Goals of the Initiative

Routine health maintenance, preventative care and health education

Nutrition counseling
Pregnancy and prenatal care

Infectious diseases
(including HIV and TB)

Diabetes
(India leads the world in incidence of diabetes)

Heart disease, hypertension and stroke

Vision
(detection and prevention of diseases causing
blindness such as glaucoma and cataract)

Prevention anddetection of malignancies
(simple Pap smears; the single largest cause of cancer death in India in women is cervical cancer)

Mental illness
(depression is one of the greatest causes of morbidity
in women in India, second only to cancer)


Domestic violence and alcoholism
(suffered mostly at the hands of husbands)

Empowerment of women

The CWWHI is Impacting Lives

"The following is an extract from my recent update to India Health Foundation Board members. It is a heart-warming example of the effect Cyndi's legacy is having on people thousands of miles away. Very simply put, it is life giving!" Dr. Nasreen Hussain

Cyndi Wiese Women's Health Initiative is going very well under the direction of Dr. Sundari Krishna's (Madame). However, this program takes patient care one step further by way of more active, more urgent and sometimes more emergent intervention. Two cases in point:

1) A middle aged woman presented with severe uterine hemorrhage and hemoglobin of 5.5 (normal is 12-14). She was not well to do and only had minimal resources. The nature and location of the tumor made it impossible to stop the bleeding by medical intervention. Madame referred the patient to a government hospital for surgery where she was put on a waiting list. Madame then asked one of her star students now in private practice to donate her surgical services which she did; but we still needed to cover about $240 in other expenses. Shaktishifa arranged for blood transfusions and readied her for surgery. The patient did well and Madame was personally involved with all the arrangements and recovery of the patient and even visited her in the hospital.

2) A 30 year old woman from a far off village was brought by her aunt who lives in Hyderabad and is a regular at our clinic. The patient with her 5 year old daughter were thrown out by her husband because she was so ill and couldn't take care of her family. Her problem was persistent chronic vomiting being unable to keep anything down. When we saw her she looked like a terminal cancer/TB patient with severe malnutrition. Initial work-up and chest x-ray showed a mass in the chest. This meant the next step in her work-up was a chest CT with contrast to know exactly what the mass was. The cost for this was $120. At this point, I made the decision that the foundation should pay for it in the interest of time and the patient's dire condition.
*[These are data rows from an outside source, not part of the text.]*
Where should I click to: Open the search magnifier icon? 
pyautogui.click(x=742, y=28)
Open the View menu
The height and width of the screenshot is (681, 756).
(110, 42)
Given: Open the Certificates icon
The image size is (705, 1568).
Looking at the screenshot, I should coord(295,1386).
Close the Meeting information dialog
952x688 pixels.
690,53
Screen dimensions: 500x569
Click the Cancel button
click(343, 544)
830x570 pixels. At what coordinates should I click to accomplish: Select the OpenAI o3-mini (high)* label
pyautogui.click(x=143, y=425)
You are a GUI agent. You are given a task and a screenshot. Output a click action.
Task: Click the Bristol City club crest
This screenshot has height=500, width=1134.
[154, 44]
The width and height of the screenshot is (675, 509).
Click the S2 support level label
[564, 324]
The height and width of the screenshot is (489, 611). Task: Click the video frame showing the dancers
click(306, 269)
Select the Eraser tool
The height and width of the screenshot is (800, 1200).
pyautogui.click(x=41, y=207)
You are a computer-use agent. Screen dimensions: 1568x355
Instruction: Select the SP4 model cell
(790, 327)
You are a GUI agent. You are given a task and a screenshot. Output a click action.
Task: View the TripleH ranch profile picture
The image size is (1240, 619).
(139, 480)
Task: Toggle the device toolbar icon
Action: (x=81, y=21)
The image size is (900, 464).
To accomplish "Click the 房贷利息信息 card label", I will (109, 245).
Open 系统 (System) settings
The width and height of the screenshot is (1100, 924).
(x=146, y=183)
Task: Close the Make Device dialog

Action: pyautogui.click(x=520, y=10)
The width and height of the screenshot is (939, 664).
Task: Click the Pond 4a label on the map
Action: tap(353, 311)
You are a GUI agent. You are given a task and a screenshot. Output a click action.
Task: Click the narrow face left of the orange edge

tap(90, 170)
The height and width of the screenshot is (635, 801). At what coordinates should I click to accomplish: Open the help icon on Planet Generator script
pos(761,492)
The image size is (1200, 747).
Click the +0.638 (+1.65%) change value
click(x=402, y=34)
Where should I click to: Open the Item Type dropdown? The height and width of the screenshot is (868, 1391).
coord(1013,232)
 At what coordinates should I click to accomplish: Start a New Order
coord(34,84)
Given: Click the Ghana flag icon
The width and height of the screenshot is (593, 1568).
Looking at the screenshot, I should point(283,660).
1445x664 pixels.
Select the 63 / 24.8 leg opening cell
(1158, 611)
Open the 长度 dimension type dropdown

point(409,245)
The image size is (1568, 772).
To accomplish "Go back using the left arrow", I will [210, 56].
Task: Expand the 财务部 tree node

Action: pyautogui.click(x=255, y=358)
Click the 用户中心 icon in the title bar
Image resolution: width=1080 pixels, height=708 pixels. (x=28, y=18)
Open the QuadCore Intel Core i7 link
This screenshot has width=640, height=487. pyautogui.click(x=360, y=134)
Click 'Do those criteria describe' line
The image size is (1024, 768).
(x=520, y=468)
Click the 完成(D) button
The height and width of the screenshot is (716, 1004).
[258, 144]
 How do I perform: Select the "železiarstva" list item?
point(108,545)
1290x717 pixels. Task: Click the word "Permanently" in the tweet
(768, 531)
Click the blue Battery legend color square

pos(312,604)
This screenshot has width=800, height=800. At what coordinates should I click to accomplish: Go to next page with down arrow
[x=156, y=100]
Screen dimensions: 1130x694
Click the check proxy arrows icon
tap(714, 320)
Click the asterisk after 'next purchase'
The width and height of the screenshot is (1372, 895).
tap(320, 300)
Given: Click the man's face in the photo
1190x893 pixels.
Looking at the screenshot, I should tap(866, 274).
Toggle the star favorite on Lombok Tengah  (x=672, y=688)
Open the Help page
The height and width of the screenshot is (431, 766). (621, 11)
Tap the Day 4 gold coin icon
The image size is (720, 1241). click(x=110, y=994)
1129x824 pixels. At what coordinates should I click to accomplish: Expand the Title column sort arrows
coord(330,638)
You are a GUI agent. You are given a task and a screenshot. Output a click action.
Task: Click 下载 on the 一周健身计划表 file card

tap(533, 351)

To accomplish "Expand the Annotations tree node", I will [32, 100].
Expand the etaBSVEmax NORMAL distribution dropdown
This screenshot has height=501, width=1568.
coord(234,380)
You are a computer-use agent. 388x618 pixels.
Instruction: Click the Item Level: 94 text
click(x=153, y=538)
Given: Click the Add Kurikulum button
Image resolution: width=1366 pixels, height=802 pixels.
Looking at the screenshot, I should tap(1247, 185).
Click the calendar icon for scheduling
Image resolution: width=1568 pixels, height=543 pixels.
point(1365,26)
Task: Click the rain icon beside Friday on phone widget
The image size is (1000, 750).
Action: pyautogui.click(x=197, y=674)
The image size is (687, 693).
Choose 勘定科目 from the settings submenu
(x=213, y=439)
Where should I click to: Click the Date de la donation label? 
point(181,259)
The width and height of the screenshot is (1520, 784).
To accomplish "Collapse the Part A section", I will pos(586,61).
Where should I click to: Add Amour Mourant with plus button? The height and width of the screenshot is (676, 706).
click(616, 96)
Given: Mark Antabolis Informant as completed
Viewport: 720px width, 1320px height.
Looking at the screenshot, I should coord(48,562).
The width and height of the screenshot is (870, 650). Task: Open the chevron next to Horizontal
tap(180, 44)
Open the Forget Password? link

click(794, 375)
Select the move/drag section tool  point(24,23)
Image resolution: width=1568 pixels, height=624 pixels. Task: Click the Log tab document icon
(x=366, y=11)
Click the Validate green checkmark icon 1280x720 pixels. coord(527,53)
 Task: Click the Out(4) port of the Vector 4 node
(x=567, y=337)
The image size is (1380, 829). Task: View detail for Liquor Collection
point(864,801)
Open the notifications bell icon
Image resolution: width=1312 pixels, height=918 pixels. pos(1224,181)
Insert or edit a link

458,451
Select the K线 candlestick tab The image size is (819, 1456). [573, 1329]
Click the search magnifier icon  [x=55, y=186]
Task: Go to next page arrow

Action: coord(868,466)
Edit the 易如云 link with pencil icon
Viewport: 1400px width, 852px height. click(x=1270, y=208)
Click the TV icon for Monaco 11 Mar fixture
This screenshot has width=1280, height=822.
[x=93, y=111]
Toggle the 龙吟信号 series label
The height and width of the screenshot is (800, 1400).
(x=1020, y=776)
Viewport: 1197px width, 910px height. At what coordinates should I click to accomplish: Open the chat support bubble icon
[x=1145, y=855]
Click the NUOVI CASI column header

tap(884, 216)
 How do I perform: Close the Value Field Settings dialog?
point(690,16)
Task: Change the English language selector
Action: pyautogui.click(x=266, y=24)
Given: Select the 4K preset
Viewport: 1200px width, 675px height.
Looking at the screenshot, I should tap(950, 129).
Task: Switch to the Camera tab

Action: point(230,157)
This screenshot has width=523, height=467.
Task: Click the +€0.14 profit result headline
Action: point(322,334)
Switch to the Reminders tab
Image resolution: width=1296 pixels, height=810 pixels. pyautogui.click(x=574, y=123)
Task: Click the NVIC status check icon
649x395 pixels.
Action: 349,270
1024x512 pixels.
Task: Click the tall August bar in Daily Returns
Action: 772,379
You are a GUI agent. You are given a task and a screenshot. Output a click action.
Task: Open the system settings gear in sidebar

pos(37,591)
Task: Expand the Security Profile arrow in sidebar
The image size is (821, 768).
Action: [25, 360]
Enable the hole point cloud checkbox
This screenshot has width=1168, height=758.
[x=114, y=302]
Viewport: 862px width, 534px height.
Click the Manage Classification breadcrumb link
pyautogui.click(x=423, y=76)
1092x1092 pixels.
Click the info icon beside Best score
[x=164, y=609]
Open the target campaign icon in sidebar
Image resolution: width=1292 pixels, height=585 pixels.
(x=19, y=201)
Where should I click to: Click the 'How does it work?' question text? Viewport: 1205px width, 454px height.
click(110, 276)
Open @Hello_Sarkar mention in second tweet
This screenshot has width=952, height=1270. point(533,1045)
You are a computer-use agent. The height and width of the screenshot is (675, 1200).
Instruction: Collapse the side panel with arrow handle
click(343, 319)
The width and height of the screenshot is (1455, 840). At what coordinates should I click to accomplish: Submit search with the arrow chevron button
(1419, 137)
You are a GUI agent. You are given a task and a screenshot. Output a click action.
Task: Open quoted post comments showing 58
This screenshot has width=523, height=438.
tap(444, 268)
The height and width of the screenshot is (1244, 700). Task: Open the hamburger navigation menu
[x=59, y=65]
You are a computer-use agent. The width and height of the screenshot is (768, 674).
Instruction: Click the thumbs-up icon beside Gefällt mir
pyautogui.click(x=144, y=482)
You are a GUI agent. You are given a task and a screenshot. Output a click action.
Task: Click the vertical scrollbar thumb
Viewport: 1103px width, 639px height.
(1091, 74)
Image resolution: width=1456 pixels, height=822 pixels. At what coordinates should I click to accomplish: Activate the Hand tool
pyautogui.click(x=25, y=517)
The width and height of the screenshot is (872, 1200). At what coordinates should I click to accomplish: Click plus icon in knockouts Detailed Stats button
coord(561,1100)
Chest CT showed a rare condition of the esophagus which is a totally salvageable condition but requires endoscopic intervention and follow-up. Another day spent networking with our volunteer specialists resulted in the procedure being done by an expert gastroenterologist at no cost and an overnight stay. The result was a deliriously happy patient who was suddenly able to eat normally again and wanted to eat every ten minutes as per her aunt! During her work-up she also saw Madame for her gynecological health at which point she broke down and confessed about the ill-treatment by her husband and her resulting depression. Our psychiatrist was on hand for help on that front. Time spent from patient presenting at the clinic until the end of successful procedure-one week. She returned to the village and her husband.